MONTREAL - After over three months of protest, Quebec's student leaders will resume negotiations with the provincial government on Monday afternoon in Quebec City.

With the leaders of Quebec's student federations indicating that they are ready to compromise on the Charest Liberal's 82 per cent tuition hike, Education Minister Michelle Courchesne has returned the willingness to negotiate.

With protests held in Montreal every night for over a month, the clanging sounds of pots and pans spread beyond the metropolis on Saturday night as demonstrations were held in cities across the province.

With no negotiations since Bill 78 was adopted two weeks ago, many hope that both sides will compromise fast.

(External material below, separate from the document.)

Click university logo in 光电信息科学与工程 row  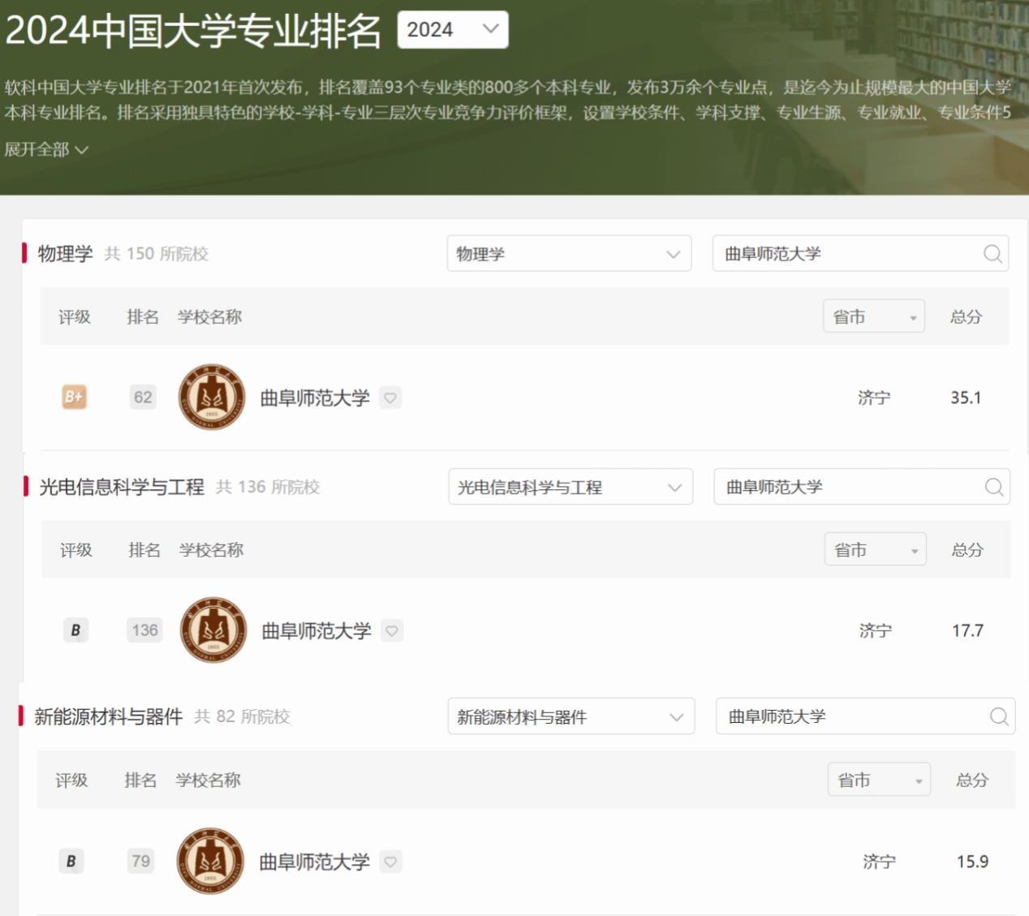click(x=213, y=630)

"I work downtown and it's quiet in the afternoon because people are scared to come downtown," said Ida Lombardi. "We have a beautiful city and it's ruining it, both sides are ruining it now."

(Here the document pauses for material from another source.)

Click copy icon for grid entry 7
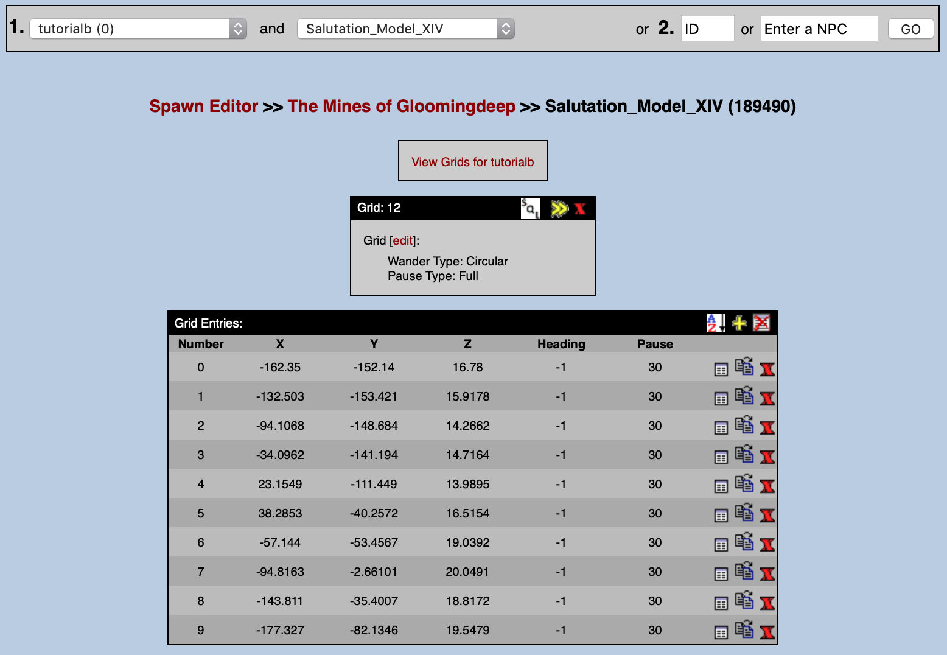 744,572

While both sides had seemed increasingly entrenched, especially after the adoption of emergency legislation to put a damper on protests, many think that when it comes to compromise, the government might have to blink first.

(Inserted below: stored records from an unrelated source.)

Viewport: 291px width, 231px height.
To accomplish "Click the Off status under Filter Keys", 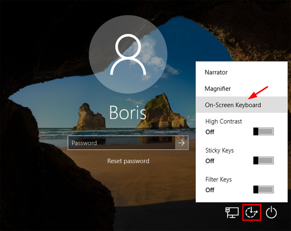I will [x=210, y=190].

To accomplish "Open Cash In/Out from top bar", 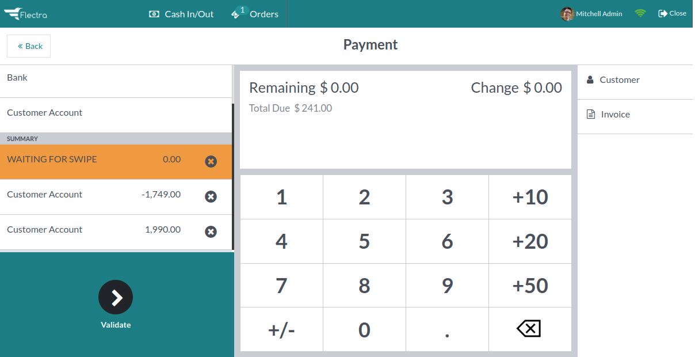I will [x=181, y=14].
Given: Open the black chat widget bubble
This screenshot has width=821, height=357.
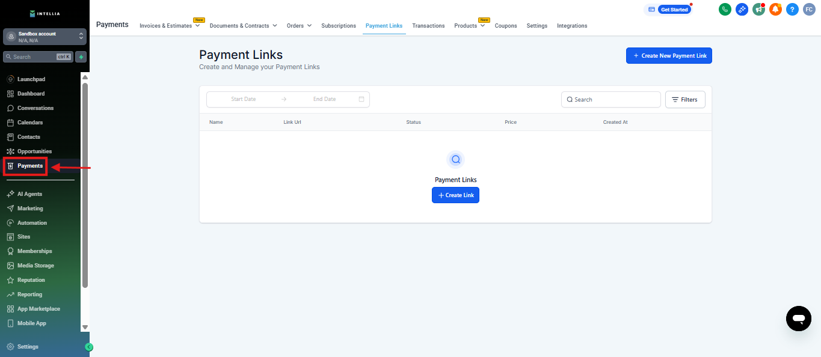Looking at the screenshot, I should 798,318.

"They aren't going to stop unless the government does something, anything about it. It's going to drag on and on and on until who knows," said Derek Amaral.

Martine Desjardins will be one of the student representatives sitting around the negotiating table this week, but if the tuition hike is on the table, she says it's only to talk about a freeze.

"Just to talk about tuition fee hike at the table would be a step forward, because every time we've discussed with the government, we never put on the table the tuition fee hike," said Desjardins, president of the Federation etudiante universitaire du Quebec.

While some think that the students' demand for a tuition freeze is unrealistic, putting an end to five years of hikes before another seven year increase, others blame the Quebec government's behaviour at and around the negotiating table.

"It's difficult for us to really know what the government's real intentions are. Is this negotiation table only an operation of public relations? It's possible," said Gabriel Nadeau-Dubois, the spokesman for Quebec's largest student group, the CLASSE.

Speaking to CTV's Question Period on Sunday, political analyst Jean Lapierre said that the public clearly wants a negotiated settlement, and that is going to require movement from both sides.

"Right now, 76 percent of Quebecers are saying: negotiate with the students. This is what people want. They don't want a bazooka to kill a duck," said Lapierre, with regards to the effects of Bill 78.